EXERCISE DETAILS —
Nothing beyond the line containing "Given: Tick the" should be printed; print each line exactly from the first line of the listing below through it.
______________________________
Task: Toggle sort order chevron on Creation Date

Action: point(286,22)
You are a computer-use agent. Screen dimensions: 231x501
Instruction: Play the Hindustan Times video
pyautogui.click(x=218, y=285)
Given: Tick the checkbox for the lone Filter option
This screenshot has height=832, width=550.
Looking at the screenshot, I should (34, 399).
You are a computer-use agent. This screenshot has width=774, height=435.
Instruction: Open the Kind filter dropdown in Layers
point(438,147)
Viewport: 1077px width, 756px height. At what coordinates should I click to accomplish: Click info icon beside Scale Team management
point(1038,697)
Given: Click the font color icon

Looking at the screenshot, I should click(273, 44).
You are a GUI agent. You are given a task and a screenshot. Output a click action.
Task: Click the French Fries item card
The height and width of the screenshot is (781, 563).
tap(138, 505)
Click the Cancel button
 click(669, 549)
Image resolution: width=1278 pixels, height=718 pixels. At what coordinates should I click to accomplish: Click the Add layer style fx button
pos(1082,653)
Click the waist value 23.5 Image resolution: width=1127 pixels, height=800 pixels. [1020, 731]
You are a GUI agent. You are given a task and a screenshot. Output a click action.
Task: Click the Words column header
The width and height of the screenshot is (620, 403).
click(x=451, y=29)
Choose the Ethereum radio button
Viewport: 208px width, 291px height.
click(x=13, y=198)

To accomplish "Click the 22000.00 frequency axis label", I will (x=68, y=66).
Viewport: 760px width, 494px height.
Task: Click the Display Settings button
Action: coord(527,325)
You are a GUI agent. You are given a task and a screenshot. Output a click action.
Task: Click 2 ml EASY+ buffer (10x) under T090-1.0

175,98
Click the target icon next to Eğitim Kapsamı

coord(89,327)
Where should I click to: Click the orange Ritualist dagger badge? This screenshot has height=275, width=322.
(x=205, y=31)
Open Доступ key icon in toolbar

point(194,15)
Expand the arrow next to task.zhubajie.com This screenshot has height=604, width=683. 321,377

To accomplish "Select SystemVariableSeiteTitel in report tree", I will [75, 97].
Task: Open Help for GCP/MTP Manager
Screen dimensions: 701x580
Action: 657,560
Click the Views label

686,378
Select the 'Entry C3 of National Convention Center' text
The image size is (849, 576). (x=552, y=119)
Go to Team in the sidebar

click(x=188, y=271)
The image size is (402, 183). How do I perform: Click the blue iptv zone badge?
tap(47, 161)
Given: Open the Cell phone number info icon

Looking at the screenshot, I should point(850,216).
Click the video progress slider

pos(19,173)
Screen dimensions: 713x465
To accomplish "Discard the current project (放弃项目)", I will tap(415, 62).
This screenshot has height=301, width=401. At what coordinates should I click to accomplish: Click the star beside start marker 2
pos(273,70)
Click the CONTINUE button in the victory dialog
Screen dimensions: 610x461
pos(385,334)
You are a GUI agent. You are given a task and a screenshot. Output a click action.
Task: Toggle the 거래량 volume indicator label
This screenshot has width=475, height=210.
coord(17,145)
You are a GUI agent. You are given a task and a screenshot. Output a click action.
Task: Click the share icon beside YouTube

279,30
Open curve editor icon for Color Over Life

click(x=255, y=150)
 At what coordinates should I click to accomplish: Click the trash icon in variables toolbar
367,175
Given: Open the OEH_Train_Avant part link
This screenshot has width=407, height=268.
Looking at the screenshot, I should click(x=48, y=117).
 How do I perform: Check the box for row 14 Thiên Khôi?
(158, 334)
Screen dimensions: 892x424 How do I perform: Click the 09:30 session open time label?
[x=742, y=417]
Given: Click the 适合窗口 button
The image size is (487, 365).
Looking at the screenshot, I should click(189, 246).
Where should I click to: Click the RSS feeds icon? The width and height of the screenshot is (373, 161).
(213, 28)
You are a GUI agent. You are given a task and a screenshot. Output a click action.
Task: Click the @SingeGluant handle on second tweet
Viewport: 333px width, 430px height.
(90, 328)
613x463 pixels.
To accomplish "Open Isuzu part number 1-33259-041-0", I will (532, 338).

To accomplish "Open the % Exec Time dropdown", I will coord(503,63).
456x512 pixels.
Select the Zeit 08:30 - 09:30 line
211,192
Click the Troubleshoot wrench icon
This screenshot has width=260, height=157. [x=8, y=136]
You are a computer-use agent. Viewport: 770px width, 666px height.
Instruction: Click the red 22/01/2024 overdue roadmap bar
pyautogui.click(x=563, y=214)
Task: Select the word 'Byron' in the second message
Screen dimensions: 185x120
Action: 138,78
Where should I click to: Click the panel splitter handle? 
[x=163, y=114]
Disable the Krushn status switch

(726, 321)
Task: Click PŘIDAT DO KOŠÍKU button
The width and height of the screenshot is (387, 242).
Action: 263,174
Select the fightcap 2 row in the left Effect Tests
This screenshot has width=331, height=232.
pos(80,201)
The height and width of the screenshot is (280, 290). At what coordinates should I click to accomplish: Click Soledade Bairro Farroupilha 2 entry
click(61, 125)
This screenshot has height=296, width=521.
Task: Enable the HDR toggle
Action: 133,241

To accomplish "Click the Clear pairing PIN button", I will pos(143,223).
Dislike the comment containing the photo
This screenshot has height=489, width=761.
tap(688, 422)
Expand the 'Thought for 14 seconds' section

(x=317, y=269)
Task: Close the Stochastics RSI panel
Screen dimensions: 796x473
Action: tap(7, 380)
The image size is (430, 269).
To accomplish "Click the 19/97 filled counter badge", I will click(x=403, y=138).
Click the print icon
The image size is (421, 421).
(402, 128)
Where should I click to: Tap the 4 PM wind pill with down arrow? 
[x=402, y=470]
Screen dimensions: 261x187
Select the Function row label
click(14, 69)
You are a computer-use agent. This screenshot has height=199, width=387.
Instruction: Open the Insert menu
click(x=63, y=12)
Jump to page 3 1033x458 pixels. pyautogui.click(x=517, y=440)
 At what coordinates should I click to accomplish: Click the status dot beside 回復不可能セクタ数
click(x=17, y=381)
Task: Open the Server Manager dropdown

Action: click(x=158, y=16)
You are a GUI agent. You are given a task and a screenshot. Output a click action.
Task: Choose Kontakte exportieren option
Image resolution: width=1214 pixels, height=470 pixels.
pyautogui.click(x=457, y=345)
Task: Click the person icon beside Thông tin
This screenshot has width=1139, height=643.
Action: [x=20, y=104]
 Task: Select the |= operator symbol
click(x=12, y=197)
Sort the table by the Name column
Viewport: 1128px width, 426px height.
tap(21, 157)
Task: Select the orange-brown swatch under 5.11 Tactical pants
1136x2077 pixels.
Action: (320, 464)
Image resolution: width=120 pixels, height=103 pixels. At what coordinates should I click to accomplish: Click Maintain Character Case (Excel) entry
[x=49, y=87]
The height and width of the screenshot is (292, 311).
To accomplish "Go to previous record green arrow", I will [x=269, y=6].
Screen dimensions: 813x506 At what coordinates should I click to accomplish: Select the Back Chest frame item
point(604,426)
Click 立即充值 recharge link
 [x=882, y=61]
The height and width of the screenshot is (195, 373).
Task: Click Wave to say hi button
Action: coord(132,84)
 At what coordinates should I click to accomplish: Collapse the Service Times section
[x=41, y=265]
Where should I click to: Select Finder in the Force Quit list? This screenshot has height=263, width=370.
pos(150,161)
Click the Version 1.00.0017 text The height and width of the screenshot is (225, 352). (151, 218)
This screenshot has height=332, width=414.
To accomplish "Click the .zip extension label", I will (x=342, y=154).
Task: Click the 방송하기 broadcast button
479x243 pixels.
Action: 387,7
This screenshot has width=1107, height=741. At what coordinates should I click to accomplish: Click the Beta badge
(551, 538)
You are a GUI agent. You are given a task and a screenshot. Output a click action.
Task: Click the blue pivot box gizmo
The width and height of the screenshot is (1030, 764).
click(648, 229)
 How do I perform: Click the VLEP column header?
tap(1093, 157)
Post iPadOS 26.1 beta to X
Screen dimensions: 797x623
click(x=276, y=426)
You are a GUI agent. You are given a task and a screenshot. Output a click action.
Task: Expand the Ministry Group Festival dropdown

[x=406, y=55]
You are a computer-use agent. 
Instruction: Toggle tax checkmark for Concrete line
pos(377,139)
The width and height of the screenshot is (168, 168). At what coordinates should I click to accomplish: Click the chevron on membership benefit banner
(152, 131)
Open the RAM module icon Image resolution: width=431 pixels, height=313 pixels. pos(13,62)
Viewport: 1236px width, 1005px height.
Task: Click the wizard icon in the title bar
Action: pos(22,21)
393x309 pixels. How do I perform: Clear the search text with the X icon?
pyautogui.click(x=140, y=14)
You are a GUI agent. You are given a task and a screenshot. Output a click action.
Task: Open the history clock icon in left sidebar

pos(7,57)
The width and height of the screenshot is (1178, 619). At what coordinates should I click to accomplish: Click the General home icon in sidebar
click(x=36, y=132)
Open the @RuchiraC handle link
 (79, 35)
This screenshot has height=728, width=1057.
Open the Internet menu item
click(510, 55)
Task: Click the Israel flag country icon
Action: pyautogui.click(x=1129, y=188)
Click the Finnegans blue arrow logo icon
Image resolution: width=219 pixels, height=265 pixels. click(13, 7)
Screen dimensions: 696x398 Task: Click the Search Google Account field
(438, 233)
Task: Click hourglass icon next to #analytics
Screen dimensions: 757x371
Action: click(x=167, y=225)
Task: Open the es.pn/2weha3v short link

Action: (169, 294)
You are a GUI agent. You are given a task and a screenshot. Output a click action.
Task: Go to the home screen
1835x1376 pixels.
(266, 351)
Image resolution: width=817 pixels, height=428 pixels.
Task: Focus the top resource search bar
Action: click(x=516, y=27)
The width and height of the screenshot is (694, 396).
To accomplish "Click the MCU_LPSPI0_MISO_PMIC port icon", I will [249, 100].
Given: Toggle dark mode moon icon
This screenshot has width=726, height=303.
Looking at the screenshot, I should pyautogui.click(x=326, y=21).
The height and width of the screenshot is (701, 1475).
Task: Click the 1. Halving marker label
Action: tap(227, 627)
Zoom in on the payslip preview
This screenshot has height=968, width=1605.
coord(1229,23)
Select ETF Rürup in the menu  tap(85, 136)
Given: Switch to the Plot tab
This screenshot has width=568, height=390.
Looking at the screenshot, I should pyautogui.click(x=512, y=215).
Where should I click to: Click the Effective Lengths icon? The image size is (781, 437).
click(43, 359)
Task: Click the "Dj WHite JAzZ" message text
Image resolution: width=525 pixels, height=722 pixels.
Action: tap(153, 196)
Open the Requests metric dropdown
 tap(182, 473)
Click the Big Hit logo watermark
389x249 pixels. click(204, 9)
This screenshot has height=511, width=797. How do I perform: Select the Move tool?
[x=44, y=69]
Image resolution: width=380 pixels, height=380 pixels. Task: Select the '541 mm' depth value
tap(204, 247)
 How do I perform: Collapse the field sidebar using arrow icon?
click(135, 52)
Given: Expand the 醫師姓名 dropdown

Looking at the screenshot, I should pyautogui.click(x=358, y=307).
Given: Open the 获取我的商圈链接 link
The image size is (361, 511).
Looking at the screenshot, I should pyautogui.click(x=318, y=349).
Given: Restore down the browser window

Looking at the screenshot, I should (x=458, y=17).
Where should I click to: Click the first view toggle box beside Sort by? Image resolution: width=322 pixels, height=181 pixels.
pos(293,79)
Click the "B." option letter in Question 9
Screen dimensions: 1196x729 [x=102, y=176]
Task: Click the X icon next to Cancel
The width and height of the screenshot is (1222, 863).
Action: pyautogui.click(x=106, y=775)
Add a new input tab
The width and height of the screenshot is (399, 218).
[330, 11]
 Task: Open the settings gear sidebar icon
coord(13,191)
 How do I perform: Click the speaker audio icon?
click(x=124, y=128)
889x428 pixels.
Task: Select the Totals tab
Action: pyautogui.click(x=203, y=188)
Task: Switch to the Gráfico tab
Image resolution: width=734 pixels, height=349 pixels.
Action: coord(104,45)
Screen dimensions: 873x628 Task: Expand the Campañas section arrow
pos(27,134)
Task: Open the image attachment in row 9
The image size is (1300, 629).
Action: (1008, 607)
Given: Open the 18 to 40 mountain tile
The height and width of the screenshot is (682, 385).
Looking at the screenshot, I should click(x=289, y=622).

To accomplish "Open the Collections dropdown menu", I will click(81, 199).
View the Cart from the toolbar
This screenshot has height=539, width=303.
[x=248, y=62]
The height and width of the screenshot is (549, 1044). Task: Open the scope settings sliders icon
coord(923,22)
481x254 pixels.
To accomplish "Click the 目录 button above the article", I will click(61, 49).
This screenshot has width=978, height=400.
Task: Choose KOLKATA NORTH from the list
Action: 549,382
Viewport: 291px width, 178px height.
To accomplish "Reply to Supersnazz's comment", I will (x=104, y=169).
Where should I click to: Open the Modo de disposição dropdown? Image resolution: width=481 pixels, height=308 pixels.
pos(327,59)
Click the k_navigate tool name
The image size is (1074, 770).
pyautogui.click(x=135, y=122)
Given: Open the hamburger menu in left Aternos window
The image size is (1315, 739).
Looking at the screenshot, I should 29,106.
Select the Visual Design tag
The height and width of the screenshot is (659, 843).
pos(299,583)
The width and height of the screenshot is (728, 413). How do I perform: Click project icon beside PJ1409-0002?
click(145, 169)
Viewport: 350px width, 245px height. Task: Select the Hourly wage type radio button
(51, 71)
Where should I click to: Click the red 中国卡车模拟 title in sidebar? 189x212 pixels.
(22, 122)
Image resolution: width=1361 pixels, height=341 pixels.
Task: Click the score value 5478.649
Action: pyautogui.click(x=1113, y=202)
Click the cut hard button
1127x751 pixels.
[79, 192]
______________________________
EXPECTED OUTPUT —
Task: Toggle sort order chevron on Creation Date

Action: point(286,22)
You are a computer-use agent. Screen dimensions: 231x501
Instruction: Play the Hindustan Times video
pyautogui.click(x=218, y=285)
Given: Tick the checkbox for the lone Filter option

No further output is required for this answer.